» DATA
== Segment start ==
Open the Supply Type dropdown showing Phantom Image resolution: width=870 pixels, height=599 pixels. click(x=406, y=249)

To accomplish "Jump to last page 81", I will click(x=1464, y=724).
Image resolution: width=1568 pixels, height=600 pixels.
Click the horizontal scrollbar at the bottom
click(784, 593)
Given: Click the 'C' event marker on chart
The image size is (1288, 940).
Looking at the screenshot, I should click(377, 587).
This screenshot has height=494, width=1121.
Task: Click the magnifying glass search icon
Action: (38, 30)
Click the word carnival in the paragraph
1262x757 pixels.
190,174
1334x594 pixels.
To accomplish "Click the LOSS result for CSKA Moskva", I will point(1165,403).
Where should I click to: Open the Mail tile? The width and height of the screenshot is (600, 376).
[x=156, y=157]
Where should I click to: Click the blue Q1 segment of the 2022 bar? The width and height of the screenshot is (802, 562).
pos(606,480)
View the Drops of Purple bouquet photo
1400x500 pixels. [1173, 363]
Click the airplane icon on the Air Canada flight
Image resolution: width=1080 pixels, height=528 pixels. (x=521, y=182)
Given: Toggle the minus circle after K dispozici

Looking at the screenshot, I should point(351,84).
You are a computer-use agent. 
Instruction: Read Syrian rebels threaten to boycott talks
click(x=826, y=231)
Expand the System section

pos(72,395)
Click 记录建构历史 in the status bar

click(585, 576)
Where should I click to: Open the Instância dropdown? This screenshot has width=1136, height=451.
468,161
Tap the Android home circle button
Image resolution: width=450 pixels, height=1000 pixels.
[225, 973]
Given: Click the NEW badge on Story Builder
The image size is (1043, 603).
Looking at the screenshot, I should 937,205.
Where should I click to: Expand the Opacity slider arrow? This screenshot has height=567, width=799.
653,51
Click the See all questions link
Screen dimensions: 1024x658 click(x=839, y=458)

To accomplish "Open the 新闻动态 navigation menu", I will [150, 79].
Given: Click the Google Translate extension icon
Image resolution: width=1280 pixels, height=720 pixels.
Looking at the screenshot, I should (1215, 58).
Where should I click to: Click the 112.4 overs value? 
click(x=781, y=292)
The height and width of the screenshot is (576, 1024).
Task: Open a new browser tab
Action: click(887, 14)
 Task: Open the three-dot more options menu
== Segment end ==
» TASK REQUIREMENTS
Beginning with the first line and ending with the last, restate the data word for word.

» EXERCISE OUTPUT
Open the Supply Type dropdown showing Phantom Image resolution: width=870 pixels, height=599 pixels. click(x=406, y=249)

To accomplish "Jump to last page 81", I will click(x=1464, y=724).
Image resolution: width=1568 pixels, height=600 pixels.
Click the horizontal scrollbar at the bottom
click(784, 593)
Given: Click the 'C' event marker on chart
The image size is (1288, 940).
Looking at the screenshot, I should click(377, 587).
This screenshot has height=494, width=1121.
Task: Click the magnifying glass search icon
Action: (38, 30)
Click the word carnival in the paragraph
1262x757 pixels.
190,174
1334x594 pixels.
To accomplish "Click the LOSS result for CSKA Moskva", I will point(1165,403).
Where should I click to: Open the Mail tile? The width and height of the screenshot is (600, 376).
[x=156, y=157]
Where should I click to: Click the blue Q1 segment of the 2022 bar? The width and height of the screenshot is (802, 562).
pos(606,480)
View the Drops of Purple bouquet photo
1400x500 pixels. [1173, 363]
Click the airplane icon on the Air Canada flight
Image resolution: width=1080 pixels, height=528 pixels. (x=521, y=182)
Given: Toggle the minus circle after K dispozici

Looking at the screenshot, I should point(351,84).
You are a computer-use agent. 
Instruction: Read Syrian rebels threaten to boycott talks
click(x=826, y=231)
Expand the System section

pos(72,395)
Click 记录建构历史 in the status bar

click(585, 576)
Where should I click to: Open the Instância dropdown? This screenshot has width=1136, height=451.
468,161
Tap the Android home circle button
Image resolution: width=450 pixels, height=1000 pixels.
[225, 973]
Given: Click the NEW badge on Story Builder
The image size is (1043, 603).
Looking at the screenshot, I should 937,205.
Where should I click to: Expand the Opacity slider arrow? This screenshot has height=567, width=799.
653,51
Click the See all questions link
Screen dimensions: 1024x658 click(x=839, y=458)

To accomplish "Open the 新闻动态 navigation menu", I will [150, 79].
Given: Click the Google Translate extension icon
Image resolution: width=1280 pixels, height=720 pixels.
Looking at the screenshot, I should (1215, 58).
Where should I click to: Click the 112.4 overs value? 
click(x=781, y=292)
The height and width of the screenshot is (576, 1024).
Task: Open a new browser tab
Action: click(887, 14)
 Task: Open the three-dot more options menu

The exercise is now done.